For most drivers there’s a lingering doubt when changing lanes on the freeway: Did I miss a car in the blind spot?
Starting early next year, Ford Motor Co. will try to eliminate that doubt. It will begin installing side-view mirrors on its vehicles that show the blind spots in the outside upper corners.
The Dearborn-based automaker and several industry analysts say they know of no other automaker that currently offers such a feature, although some are considering it and auto parts stores sell small mirrors that focus on blind spots.
“Those blind spots, changing lanes, we’re always having some challenges seeing who’s there,” said Jim Buczkowski, Ford’s global director of electrical and electronic systems.
Ford says it will put the mirrors on a few Ford, Lincoln and Mercury models to start, eventually making them standard across most of its lineup.
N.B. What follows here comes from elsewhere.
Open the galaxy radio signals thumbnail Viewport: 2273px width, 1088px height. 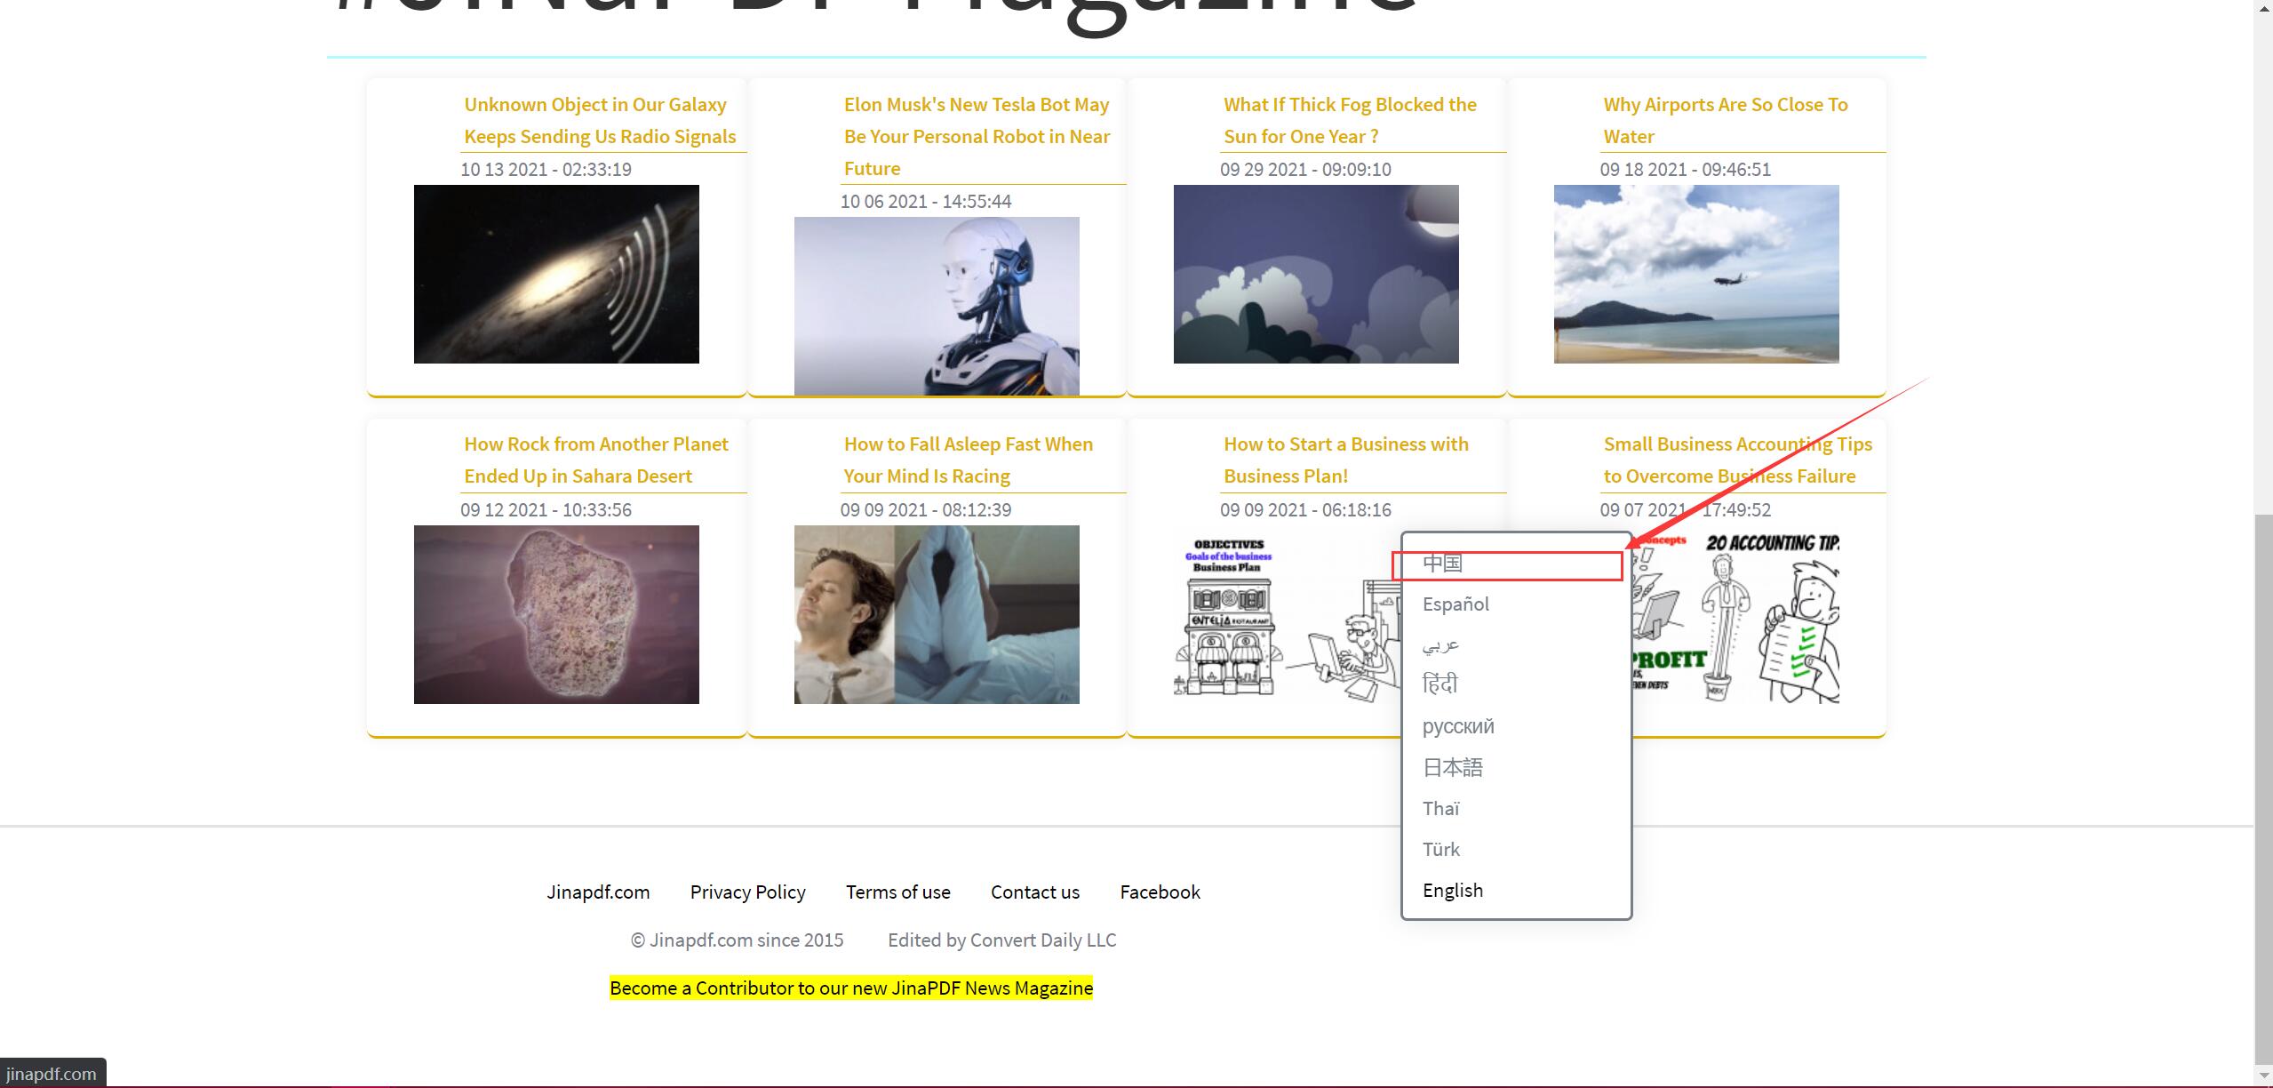[x=556, y=274]
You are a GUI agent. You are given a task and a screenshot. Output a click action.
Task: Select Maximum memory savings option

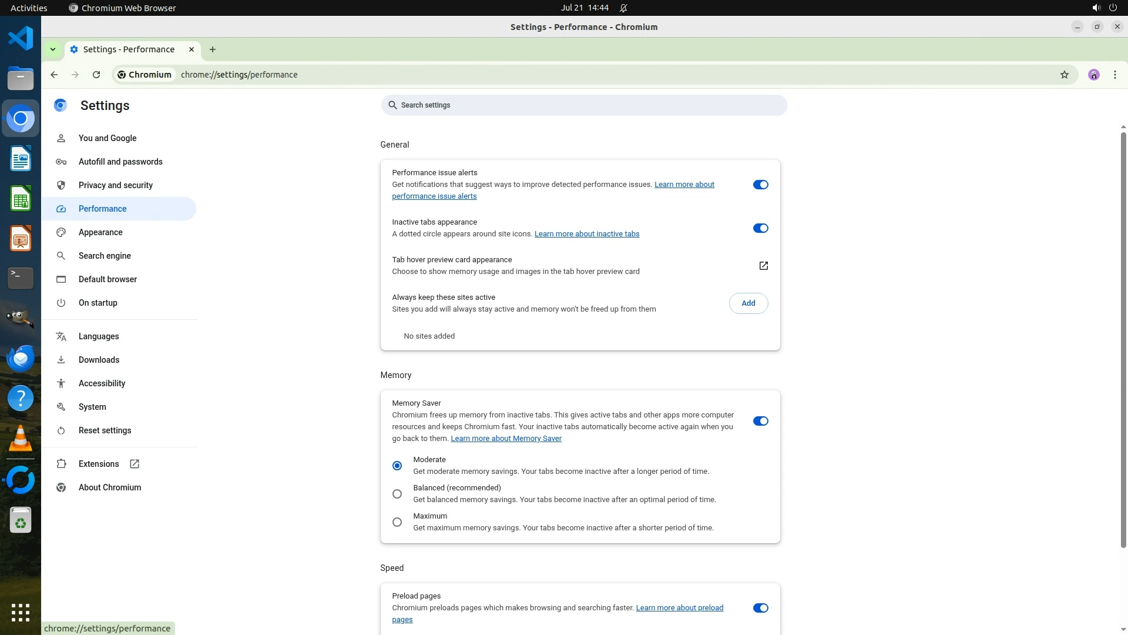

It also will offer an optional radar-based blind spot warning system similar to those marketed by other automakers, but with the ability to scan parking lot aisles and warn of oncoming vehicles as a driver backs out of a space.
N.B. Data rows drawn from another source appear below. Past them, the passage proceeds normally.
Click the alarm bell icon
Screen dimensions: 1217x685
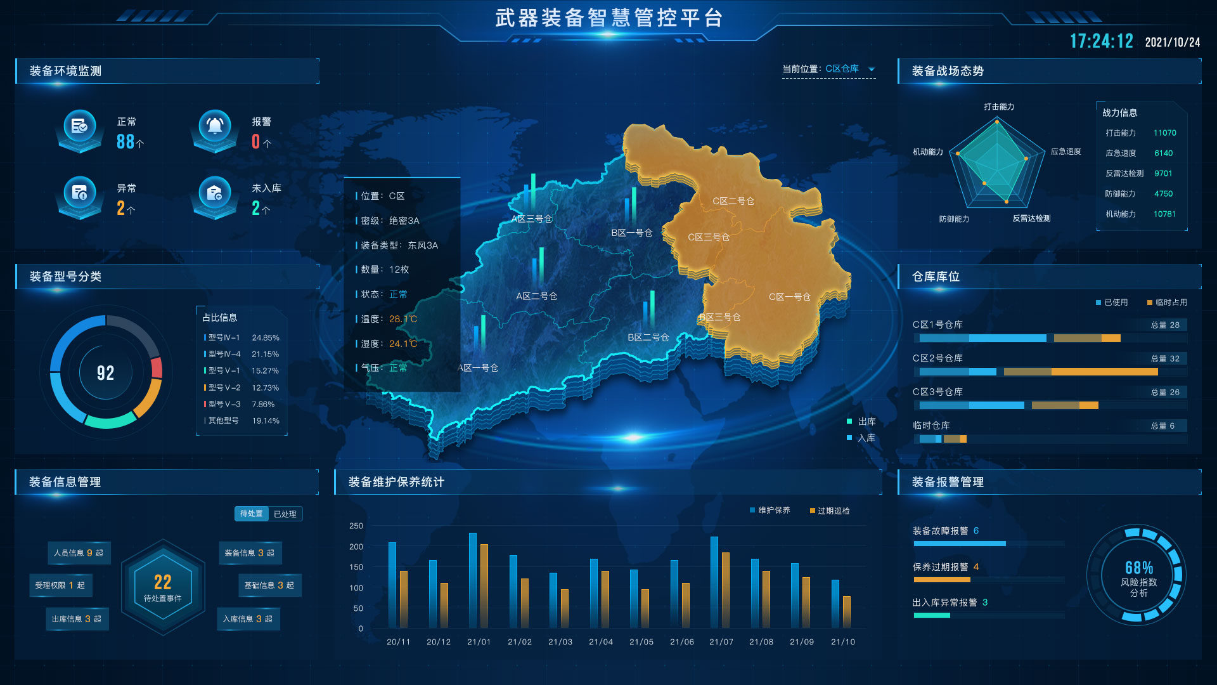click(x=215, y=126)
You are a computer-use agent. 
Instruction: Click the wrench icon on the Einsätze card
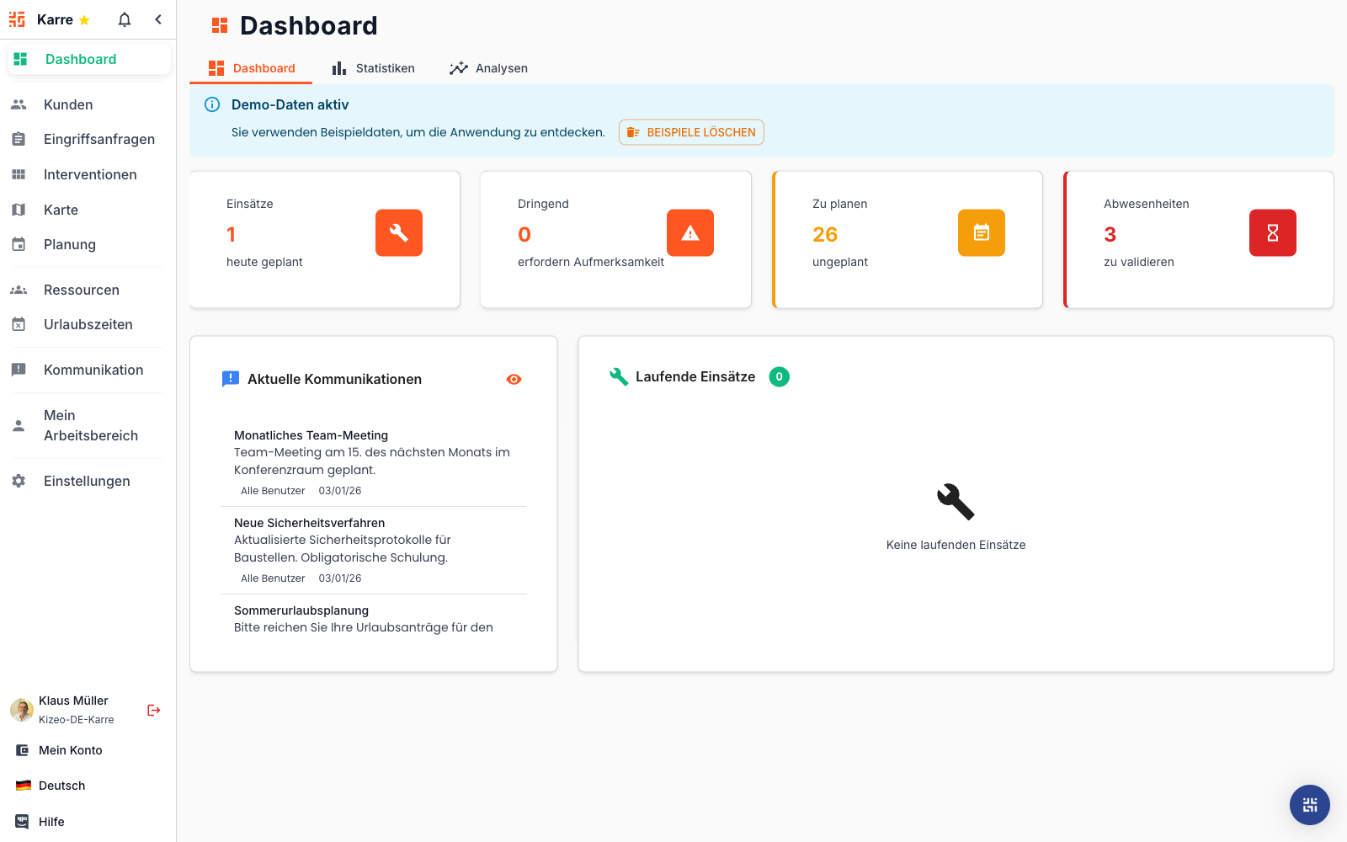click(x=398, y=233)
The additions come from research Ford did on customer wants and needs and is part of its campaign to be more customer focused, said spokesman Alan Hall. The new low-cost mirrors probably won’t add to the sticker price of a car or truck, he said.
Of 450 people who took part in Ford driving clinics, 76 percent thought the mirrors improved visibility, Buczkowski said.
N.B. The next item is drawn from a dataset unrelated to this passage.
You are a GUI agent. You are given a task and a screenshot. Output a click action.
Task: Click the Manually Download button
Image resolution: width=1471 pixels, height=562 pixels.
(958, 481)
Ford had to figure out a way to meet a federal standard requiring driver’s side mirrors to be flat, said spokesman Wes Sherwood.
Tom Libby, senior director of industry analysis for the Power Information Network, a division of J.D. Power and Associates, said he has seen many drivers with small convex blind-spot mirrors affixed to their side mirrors. Ford, he said, is capitalizing on that consumer demand.
“It may seem like a trivial thing,” he said. “It’s obviously something in the direction of being customer-focused. I think that makes a lot of sense.”
The new feature is almost essential as automakers shrink the glass area on the side of vehicles to create new, sleeker designs, said Jack Nerad, executive market analyst for Irvine, Calif.-based Kelley Blue Book.
“The blind spot issue, I think, gets to be more and more an issue every day,” Nerad said, adding that some new crossover vehicles have small third-row side windows that make the blind spots even tougher to see.
Plus, families on vacation often pack their vehicles with so much luggage that it blocks the view out the rear window, forcing drivers to rely totally on side-view mirrors, Nerad said.
People won’t buy a car or truck solely because of the new mirrors, but they are a feature that could help sway an undecided buyer, Libby said.
“I think it’s sort of a cumulative thing,” he said. “It’s one more thing that would help. It’s a little thing, and those things add up.”
The federal government doesn’t track crashes specifically caused by drivers failing to see other vehicles in their blind spots. The closest it can come is a category called “failure to keep in proper lane or running off road,” said National Highway Traffic Safety Administration spokesman Eric Bolton. Those reasons were a factor for 16,470 drivers involved in fatal crashes during 2006, the latest year available, according to the NHTSA’s Web site.
In Michigan, state police recorded 27,294 collisions between vehicles heading the same direction in different lanes in 2006, about 9 percent of the total crashes in the state. In those, 12 people were killed and hundreds injured, said Lt. Gary Megge.
If all cars were equipped with the blind-spot mirrors, Megge said he is confident the number of crashes would be reduced.
“That tells me that potentially this could have an effect on nearly 9 percent of the traffic crashes in Michigan,” he said. “People don’t just change lanes when they know somebody’s there. When these sideswipe same (direction) crashes occur, people don’t see the other car.”
Ford isn’t alone in its pursuit of the new mirrors. General Motors Corp. and other automakers also are considering them, although GM hasn’t developed a timetable yet to put them in vehicles, said spokeswoman Angele Shaw.
“We have done some studies and we’re looking at where we’re going to use them,” she said.